Vierzigjährig gründete und leitete sie die Heidelberger Rechtsschutzstelle für Frauen und Mädchen. Unkundige und vermögenslose Frauen sollten die Möglichkeit einer sachkundigen Rechtsberatung in Konfliktfällen erhalten wie Lohn-, Dienst- und Mietfragen aber auch in Fällen von Ehekonflikten und Gewalt. Sie argumentierte mit weiblichen Schamgefühlen gegenüber einem männlichen Berater, um das Arbeitsprinzip einer exklusiven Beratungsstelle "von Frauen für Frauen" zu erreichen. Mit Erfolg.

Ein Großteil der Rat suchenden Frauen waren damals Kellnerinnen. Deren Beruf galt als anrüchig und wurde in die Nähe der Prostitution gerückt.

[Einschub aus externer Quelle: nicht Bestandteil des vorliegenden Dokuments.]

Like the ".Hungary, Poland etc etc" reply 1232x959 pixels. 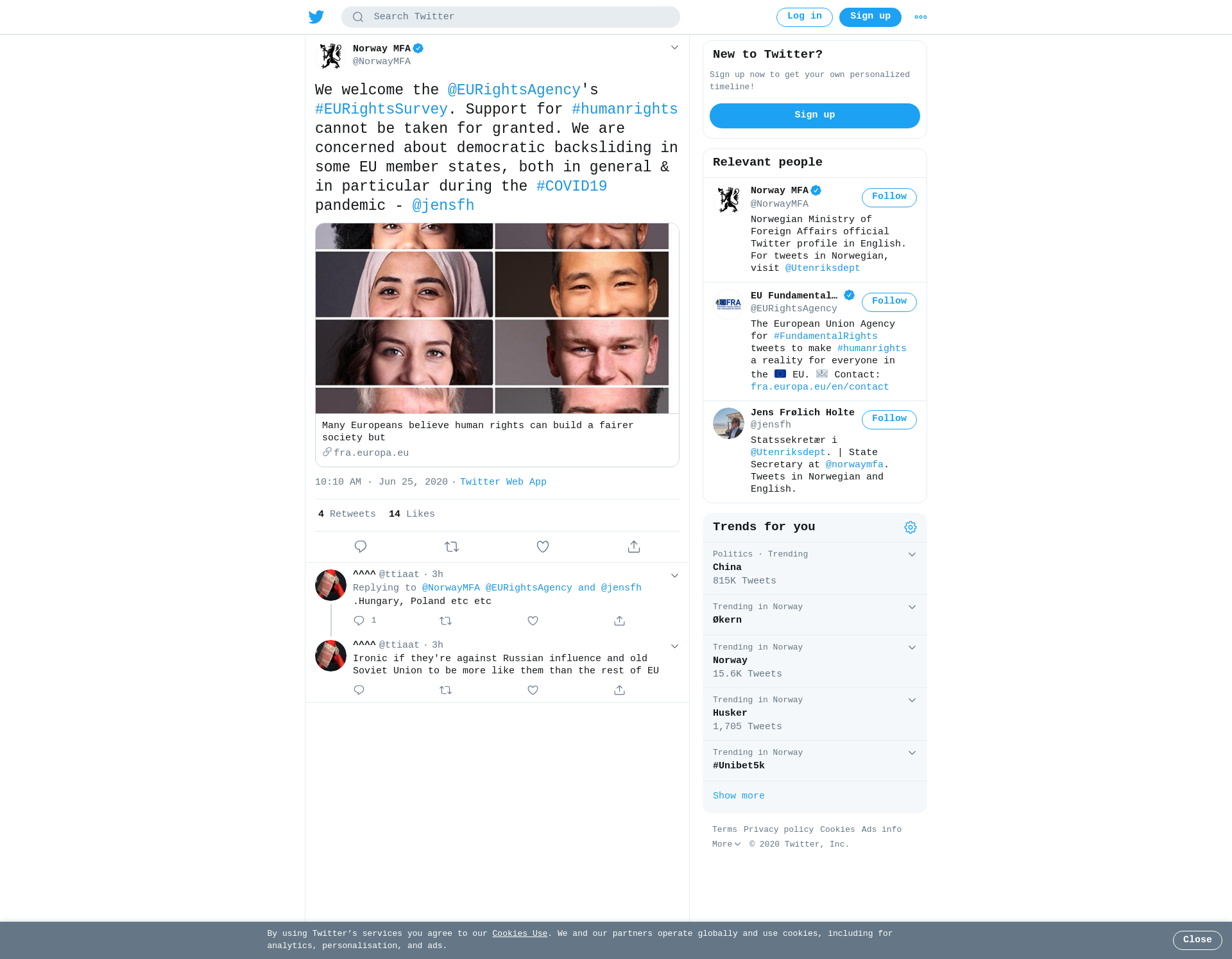click(533, 621)
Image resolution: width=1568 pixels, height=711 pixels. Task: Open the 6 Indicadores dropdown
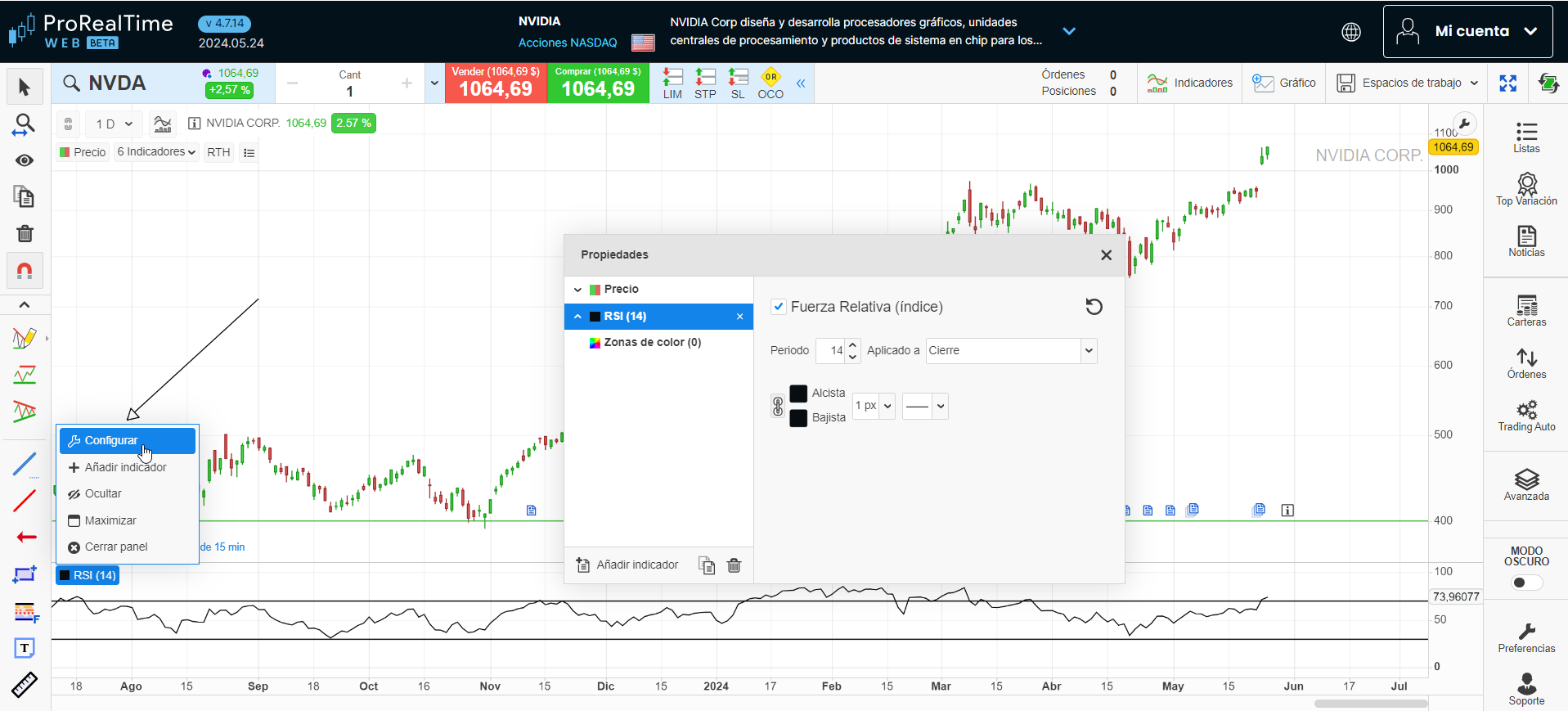(x=156, y=152)
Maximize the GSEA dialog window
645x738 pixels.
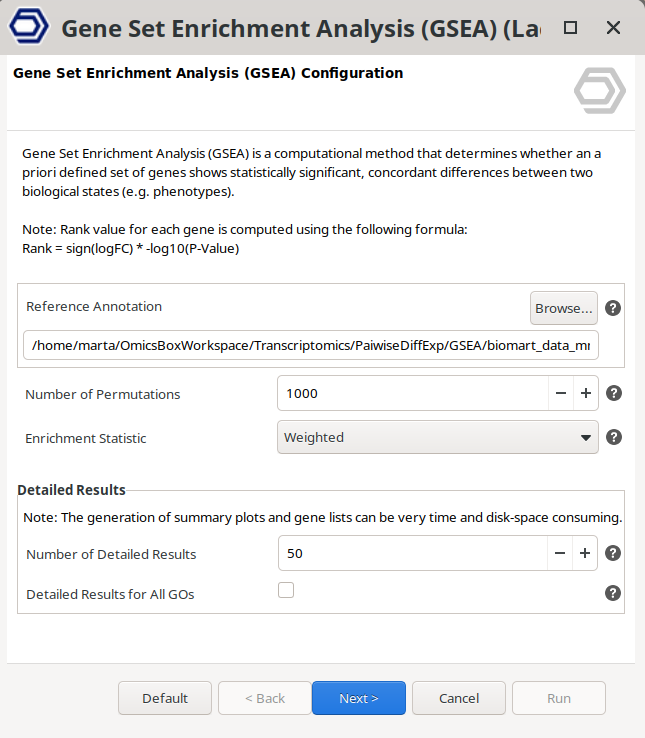[x=570, y=28]
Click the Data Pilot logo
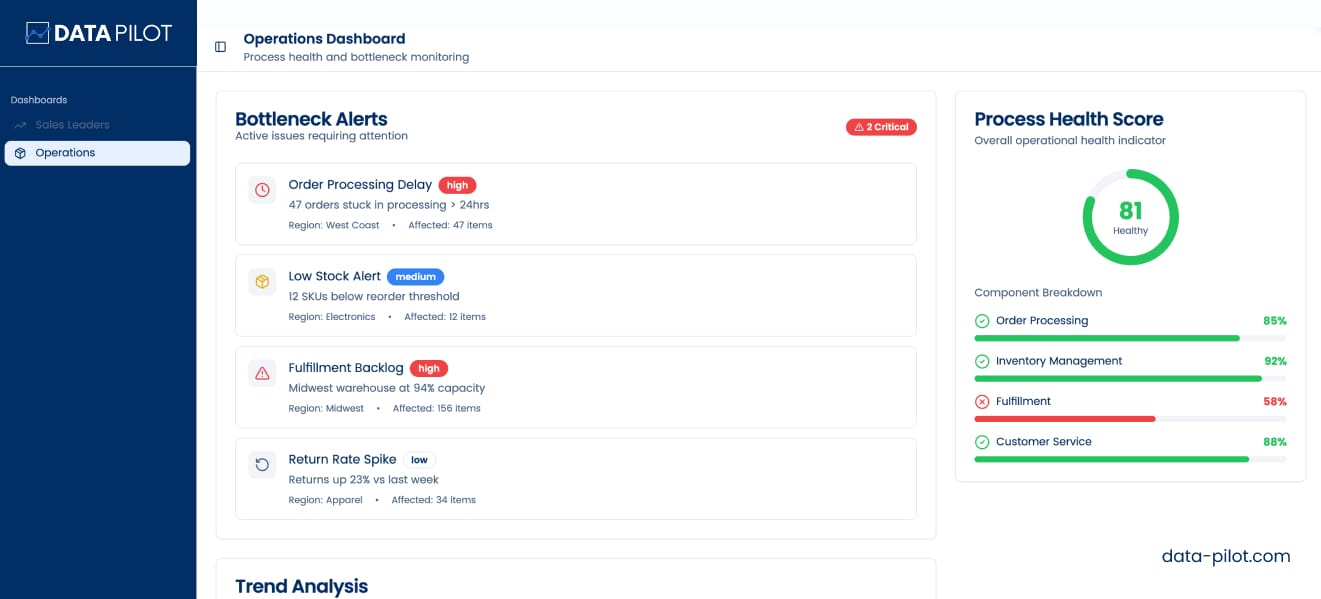This screenshot has width=1321, height=599. [x=98, y=33]
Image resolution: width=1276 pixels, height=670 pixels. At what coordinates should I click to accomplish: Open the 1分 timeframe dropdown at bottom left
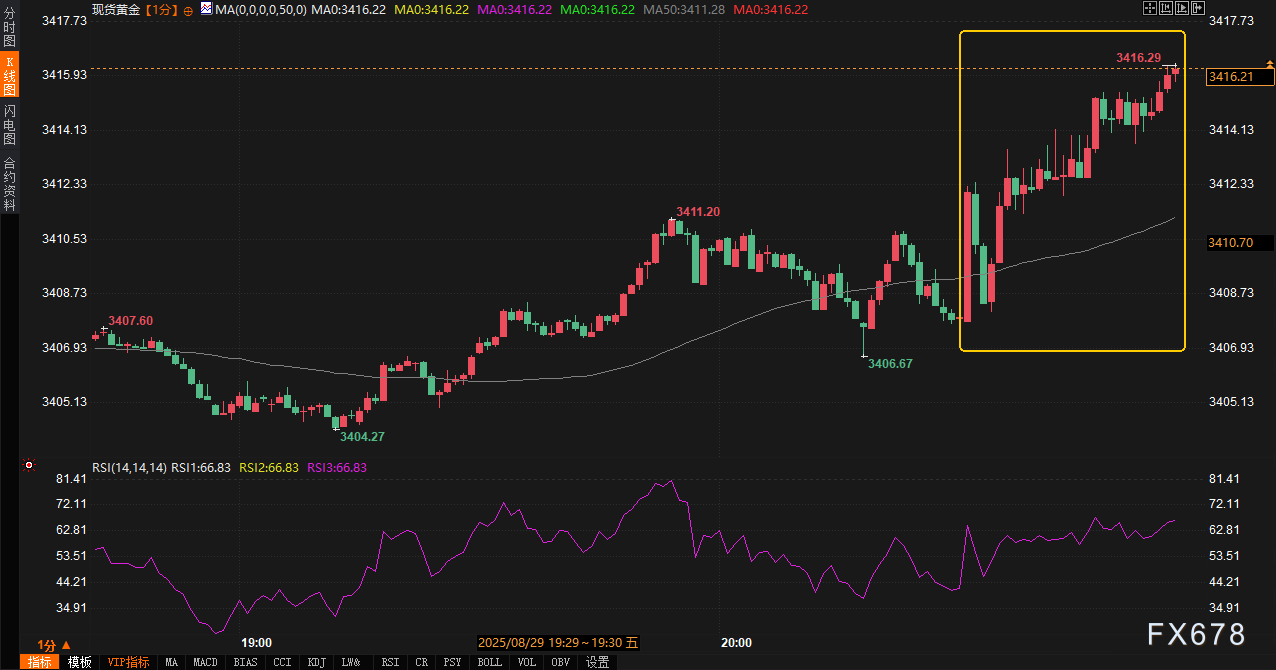53,645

Dies war für Jellinek Anlass, sich intensiv mit diesem Thema zu befassen. In Artikeln machte sie die Öffentlichkeit auf die schlechten Arbeitsbedingungen und die Ausbeutung der Kellnerinnen aufmerksam. Eine von ihr verfasste Petition, die das Berufsverbot zum Schutze von Frauen vor diesem "Kellnerinnenelend" beabsichtigte, wurde mit 100.000 Unterschriften Unterstützung beim Reichstag, beim Bundesrat und beim Reichsjustizamt eingereicht. Auf lokaler Ebene gründete sie 1907 als sozialfürsorgerische Maßnahme mit Hilfe einer Sammlung und eines städtischen Zuschusses in Heidelberg ein Kellnerinnenheim.

1908 wurde Camilla Jellinek Vorsitzende der Rechtsschutzkommission des BDF, dessen Mitglied des erweiterten Vorstandes sie bereits gewesen war. Sie war davon überzeugt, dass das Frauenstimmrecht und die formale Gleichberechtigung, die nach 1918 in der Weimarer Verfassung festgeschrieben war, keine Garantie dafür sei, dass die Gleichberechtigung tatsächlich umgesetzt werde. Sie forderte, sich uneingeschränkt für Frauenrechte zu engagieren.

1930 wurde ihre Arbeit mit der höchsten Würde der Juristischen Fakultät der Universität Heidelberg ausgezeichnet - sie erhielt den Ehrendoktor beider Rechte. Sie starb 1940.
Sie war Juristin „durch Anstand, durch Selbstbestimmung und durch praktische Ausübung“ wie es der Heidelberger Staatsphilosoph Gustav Radbruch anlässlich ihres hundertsten Geburtstags festhielt.

Nach der Präsentation folgte eine rege Runde mit Diskussionen. Der inhaltliche Bogen umfasste den Dank an Dr. Elisabeth Selbert (SPD) und den drei weiteren Müttern des Grundgesetzes, die dafür sorgten, dass der Gleichberechtigungsartikel Art. 3, Abs 2 ohne Einschränkung ins Grundgesetz aufgenommen wurde. Umsetzungsprobleme der verbürgten Gleichberechtigung wurden von anwesenden Frauen im konkreten Berufs- und Lebensalltag benannt, so dass die aktuelle Gleichstellungspolitik noch immer mit geschlechtlich bedingten Benachteiligungen von Frauen bestimmt wird, um Frauen die Teilhabe am Staatsgeschehen zu ermöglichen. Als geschlechterdemokratisch asymmetrisch wurde auch die Teilhabe am kulturellen Gedächtnis, an der Symbolischen Ordnung unserer Gesellschaft, benannte. Geschichte formiert durch gesellschaftlich tradierten Konsens das kulturelle Gedächtnis eines Staatswesens, das bis dato vornehmlich mit Ehrenbürgern, (Kriegs)Helden, Kaisern und Kanzlern bevölkert wird und die Geschichte als eine Sozial-Geschichte von Frauen „vergisst“. Sollte eine Demokratie hingegen nicht auch ein Menschenrecht auf Frauengeschichte gewährleisten? Durch Geschichtsarbeit kann sichtbar und bewusst werden, dass historisch erklärbare Ungleichheiten und Ungerechtigkeiten zwischen den Geschlechtern erzeugt und daher auch wandelbar sind: Am 27. März 09 konnten vermögende Männer 160 Jahre Demokratie feiern. Am 19. Januar 09 konnten alle Frauen und auch arme Männer 90 Jahre ihr demokratisches Wahlrecht feiern. Dieses Beispiel zeigt, Jellineks Aktualität und Brisanz: Das Männerrecht vermenschlichen. Das Einbeziehen von Frauen und Kindern, ist ein Gewinn für die Menschheit für die Demokratie ... Gilt es nun, Platz zu schaffen, diesen Gewinn sichtbar und repräsentierbar zu machen. Wann gibt es die erste Ehrenbürgerin in Wiesloch?